660   4 5 Fallait l'entendre, ça aussi, mais bon…
661   4 5 je ne pouvais pas l'entendre, je crois

Notons au passage l’articulation des trois mondes dans ce bref énoncé, et la surdité d’Eglantine à ce compromis implicite. L’enseignante atteste que l’accord n’est acceptable qu’au calme des rencontres et des réunions.

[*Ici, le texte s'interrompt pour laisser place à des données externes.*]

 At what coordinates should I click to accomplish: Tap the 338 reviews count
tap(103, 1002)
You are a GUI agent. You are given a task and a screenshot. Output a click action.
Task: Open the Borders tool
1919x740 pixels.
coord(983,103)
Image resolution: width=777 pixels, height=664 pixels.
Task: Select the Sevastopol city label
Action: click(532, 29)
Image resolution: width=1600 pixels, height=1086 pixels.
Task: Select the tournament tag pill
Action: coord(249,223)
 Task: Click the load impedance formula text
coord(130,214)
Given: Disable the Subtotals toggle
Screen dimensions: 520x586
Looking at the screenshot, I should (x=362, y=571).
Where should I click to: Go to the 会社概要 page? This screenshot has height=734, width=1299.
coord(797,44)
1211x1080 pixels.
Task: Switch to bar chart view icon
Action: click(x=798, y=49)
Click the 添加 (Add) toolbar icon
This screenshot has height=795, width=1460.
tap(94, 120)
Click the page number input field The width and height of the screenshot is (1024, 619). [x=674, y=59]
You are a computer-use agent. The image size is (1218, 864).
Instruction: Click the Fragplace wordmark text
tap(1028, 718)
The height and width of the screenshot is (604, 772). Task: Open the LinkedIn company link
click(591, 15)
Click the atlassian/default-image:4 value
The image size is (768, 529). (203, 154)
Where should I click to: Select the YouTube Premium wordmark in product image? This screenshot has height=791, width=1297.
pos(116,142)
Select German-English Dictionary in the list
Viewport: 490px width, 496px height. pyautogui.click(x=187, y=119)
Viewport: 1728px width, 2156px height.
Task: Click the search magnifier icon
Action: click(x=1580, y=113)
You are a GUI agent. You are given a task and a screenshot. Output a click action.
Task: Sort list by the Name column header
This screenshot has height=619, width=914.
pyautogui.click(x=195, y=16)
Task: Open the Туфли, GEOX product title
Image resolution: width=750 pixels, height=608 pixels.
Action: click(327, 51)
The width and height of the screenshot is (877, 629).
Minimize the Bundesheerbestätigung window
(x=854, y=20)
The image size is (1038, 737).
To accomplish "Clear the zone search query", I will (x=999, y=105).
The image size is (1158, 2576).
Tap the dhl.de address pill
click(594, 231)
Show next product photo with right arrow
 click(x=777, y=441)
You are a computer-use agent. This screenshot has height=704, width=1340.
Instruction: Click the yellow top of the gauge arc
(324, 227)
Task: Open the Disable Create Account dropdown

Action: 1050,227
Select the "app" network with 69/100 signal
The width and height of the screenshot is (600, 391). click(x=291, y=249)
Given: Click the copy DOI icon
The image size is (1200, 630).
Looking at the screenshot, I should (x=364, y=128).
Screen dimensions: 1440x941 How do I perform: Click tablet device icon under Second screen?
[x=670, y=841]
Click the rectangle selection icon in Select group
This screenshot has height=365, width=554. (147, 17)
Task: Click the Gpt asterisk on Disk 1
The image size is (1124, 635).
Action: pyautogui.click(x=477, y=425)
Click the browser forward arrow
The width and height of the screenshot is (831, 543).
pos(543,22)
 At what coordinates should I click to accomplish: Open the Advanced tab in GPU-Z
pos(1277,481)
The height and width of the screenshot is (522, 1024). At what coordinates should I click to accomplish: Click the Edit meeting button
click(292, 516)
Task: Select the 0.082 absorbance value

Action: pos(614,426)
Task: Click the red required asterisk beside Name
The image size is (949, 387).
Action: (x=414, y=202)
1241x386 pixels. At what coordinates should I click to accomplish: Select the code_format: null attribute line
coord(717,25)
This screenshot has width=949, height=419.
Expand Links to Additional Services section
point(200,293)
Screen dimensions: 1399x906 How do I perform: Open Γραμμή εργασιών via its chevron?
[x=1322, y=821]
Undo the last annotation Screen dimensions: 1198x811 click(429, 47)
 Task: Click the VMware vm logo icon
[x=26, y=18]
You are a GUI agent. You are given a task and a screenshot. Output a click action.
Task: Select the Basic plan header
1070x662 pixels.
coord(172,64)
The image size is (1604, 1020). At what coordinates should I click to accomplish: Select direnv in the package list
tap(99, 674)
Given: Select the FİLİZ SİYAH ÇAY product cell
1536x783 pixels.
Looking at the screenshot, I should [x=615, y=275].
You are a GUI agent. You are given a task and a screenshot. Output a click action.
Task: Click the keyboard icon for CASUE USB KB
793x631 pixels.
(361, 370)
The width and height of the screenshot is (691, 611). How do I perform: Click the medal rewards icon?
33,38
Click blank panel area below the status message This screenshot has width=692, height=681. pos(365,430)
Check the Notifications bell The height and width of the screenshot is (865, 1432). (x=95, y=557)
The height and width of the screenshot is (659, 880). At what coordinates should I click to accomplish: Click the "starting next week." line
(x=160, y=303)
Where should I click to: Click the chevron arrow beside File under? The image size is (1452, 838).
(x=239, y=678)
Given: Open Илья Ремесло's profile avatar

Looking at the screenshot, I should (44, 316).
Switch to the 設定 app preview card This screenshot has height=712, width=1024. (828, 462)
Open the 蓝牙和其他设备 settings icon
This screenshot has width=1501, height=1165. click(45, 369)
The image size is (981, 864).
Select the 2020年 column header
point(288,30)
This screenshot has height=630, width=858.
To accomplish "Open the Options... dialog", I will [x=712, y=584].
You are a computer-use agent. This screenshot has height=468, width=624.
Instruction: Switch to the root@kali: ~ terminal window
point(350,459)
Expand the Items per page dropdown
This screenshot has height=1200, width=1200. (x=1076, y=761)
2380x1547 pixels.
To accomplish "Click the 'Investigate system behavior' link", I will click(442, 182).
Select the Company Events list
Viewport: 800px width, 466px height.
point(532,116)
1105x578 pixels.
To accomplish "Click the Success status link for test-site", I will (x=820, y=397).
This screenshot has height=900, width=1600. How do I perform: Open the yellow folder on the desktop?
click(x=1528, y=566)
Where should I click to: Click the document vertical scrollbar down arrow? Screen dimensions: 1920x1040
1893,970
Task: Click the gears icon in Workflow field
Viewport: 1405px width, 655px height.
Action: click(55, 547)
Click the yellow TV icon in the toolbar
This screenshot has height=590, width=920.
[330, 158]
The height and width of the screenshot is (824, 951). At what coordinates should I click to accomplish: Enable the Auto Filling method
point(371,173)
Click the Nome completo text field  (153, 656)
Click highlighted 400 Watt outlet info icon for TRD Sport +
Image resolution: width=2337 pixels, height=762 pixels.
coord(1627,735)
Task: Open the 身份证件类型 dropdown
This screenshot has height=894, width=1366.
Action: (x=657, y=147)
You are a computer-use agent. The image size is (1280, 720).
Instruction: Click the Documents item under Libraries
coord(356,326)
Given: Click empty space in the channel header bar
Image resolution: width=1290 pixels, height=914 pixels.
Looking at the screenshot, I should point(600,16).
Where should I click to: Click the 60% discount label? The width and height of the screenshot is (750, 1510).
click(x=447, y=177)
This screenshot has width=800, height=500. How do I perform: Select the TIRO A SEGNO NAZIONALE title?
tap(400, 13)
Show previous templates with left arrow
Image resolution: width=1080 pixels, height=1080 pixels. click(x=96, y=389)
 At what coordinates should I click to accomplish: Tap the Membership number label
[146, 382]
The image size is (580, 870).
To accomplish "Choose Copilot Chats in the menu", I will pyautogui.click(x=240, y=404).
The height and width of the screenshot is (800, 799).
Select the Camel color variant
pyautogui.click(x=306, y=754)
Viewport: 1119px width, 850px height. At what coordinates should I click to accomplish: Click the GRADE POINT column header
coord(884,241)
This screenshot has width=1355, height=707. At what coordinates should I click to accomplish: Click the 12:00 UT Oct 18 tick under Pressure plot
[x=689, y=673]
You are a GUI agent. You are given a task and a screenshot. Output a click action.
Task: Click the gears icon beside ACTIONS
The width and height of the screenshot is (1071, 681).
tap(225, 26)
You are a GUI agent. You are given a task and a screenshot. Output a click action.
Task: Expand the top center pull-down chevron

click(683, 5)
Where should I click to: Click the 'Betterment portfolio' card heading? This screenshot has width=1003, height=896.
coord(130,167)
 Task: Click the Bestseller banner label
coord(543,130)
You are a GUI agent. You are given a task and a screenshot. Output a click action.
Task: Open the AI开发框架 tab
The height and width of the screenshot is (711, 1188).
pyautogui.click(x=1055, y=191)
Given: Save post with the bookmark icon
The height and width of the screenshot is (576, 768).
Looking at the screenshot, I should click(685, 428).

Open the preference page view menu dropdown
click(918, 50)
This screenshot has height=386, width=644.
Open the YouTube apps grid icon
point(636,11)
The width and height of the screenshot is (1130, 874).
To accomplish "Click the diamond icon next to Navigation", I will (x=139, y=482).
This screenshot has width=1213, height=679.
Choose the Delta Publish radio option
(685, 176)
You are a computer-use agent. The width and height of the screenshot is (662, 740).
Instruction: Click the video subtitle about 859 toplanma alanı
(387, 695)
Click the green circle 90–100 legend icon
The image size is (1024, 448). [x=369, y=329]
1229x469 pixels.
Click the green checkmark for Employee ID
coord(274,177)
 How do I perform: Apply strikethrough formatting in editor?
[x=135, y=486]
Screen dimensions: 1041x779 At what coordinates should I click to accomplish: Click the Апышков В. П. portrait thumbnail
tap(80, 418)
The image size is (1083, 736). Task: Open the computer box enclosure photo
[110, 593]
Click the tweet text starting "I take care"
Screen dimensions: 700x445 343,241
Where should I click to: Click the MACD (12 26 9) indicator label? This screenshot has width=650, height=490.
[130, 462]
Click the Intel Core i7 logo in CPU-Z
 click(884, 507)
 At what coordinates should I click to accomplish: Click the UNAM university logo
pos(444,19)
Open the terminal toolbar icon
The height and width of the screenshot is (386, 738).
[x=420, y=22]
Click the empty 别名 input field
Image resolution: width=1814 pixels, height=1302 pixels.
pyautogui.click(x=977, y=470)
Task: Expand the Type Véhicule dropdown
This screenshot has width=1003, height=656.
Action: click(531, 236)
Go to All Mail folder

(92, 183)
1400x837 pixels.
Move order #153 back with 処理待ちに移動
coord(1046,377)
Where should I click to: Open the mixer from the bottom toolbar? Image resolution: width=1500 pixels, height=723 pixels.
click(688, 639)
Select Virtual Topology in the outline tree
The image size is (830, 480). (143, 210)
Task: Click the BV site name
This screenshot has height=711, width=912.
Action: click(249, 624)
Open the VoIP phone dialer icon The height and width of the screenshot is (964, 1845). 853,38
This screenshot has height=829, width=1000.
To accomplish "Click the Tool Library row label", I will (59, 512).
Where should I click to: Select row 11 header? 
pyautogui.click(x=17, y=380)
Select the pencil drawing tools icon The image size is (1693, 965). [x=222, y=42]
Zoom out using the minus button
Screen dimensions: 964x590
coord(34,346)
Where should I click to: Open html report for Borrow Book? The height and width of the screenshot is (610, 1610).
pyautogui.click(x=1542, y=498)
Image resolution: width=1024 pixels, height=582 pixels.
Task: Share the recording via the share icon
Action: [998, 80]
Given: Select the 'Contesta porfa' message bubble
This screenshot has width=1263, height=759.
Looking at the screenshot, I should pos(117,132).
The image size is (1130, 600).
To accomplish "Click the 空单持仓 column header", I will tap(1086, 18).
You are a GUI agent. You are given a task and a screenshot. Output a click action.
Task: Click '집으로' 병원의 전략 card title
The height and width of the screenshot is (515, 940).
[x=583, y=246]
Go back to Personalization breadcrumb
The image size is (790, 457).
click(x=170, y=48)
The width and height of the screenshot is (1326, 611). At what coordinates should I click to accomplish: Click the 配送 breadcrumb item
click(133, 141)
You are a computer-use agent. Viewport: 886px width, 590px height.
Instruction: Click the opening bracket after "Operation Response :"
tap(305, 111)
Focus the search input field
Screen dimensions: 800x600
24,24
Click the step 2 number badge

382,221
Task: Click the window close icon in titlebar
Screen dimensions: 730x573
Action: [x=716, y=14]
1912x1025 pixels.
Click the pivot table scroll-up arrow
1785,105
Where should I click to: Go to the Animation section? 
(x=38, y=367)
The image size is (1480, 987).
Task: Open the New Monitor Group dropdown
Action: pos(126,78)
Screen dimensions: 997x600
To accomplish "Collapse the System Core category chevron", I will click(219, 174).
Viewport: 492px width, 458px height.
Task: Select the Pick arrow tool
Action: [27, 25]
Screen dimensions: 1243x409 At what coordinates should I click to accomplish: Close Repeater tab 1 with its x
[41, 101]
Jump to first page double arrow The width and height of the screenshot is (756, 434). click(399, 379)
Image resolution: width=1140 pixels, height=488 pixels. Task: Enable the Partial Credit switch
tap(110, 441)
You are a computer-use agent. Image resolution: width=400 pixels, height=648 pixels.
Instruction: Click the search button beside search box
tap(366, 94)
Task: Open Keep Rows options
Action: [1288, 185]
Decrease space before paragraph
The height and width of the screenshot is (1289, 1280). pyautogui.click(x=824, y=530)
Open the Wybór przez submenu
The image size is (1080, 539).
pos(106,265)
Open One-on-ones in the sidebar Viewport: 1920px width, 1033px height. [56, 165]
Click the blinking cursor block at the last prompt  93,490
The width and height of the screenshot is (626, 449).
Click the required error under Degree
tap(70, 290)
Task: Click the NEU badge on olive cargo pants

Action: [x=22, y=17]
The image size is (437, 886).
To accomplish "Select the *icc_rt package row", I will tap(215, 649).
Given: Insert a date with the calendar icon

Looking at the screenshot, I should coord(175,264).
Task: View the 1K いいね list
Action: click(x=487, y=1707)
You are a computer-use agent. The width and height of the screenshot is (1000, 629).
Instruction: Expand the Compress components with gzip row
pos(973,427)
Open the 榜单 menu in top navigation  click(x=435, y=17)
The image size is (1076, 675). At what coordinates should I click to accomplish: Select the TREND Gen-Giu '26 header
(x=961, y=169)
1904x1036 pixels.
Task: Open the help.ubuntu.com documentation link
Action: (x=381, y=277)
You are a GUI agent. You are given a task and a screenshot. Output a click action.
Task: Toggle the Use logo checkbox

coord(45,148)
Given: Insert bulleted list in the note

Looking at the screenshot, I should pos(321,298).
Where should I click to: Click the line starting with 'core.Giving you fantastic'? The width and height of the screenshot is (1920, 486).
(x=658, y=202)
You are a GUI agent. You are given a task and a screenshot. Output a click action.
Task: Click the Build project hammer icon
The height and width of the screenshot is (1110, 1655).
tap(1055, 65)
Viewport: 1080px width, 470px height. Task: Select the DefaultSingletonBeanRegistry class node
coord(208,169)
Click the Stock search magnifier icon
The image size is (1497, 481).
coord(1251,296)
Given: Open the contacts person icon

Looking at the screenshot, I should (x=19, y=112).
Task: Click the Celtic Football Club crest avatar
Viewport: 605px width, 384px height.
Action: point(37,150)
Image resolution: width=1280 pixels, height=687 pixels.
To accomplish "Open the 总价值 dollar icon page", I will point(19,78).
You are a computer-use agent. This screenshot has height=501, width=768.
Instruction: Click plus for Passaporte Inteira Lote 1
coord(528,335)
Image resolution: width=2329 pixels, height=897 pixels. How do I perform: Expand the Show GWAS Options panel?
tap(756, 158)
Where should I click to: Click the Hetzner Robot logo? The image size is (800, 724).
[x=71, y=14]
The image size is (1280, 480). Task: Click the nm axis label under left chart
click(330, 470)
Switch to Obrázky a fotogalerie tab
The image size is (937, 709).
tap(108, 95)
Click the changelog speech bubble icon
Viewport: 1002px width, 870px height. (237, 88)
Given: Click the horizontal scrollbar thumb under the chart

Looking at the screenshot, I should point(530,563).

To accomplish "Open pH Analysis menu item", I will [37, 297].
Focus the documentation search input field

Dès lors, l’institutrice s’efforce de mettre au point un dispositif d’accueil qui ne soit pas une solution d’exclusion. Après quelques clarifications avec l’infirmière (201-216) ou les éducateurs (421-431), elle stabilise un protocole qu’elle considère comme un compromis satisfaisant

697 RC 4 5 je ne l'exclus pas de la classe,
698 NS 4 5 elle part avec le travail de classe
699   4 5 simplement, je passe la main à quelqu'un d'autre, dans un autre lieu,
700 PR 4 5 pour que elle soit mieux,
701 RC 4 5 et que le groupe-classe puisse continuer à fonctionner

Ainsi, quoi qu’elle en ait pensé, Eglantine réalise la prescription des psychologues en instaurant un lieu-ressource virtuel. Bien entendu, l’infirmerie n’est pas la classe. Envoyer à l’infirmerie une élève qui n’est pas souffrante, c’est, en réalité, l’exclure. Mais l’infirmerie devient une classe virtuelle, dès que l’institutrice et l’infirmière conviennent de cette situation, peuplée d’objet scolaires. Ce qui rend cette proposition acceptable pour l’enseignante, c’est la continuité du monde de la Normalisation Scolaire, assuré par « le travail de la classe ». Et l’infirmière peut souscrire à ce compromis car il affecte à ce dispositif l’objectif « qu’elle soit mieux », compatible avec la fonction de l’infirmière.

On voit comment l’intérêt d’un compromis ne se mesure pas à la véracité des dispositifs qu’il permet de mettre en œuvre, mais à sa capacité de stimuler les imaginations et de générer des envies de travailler ensemble.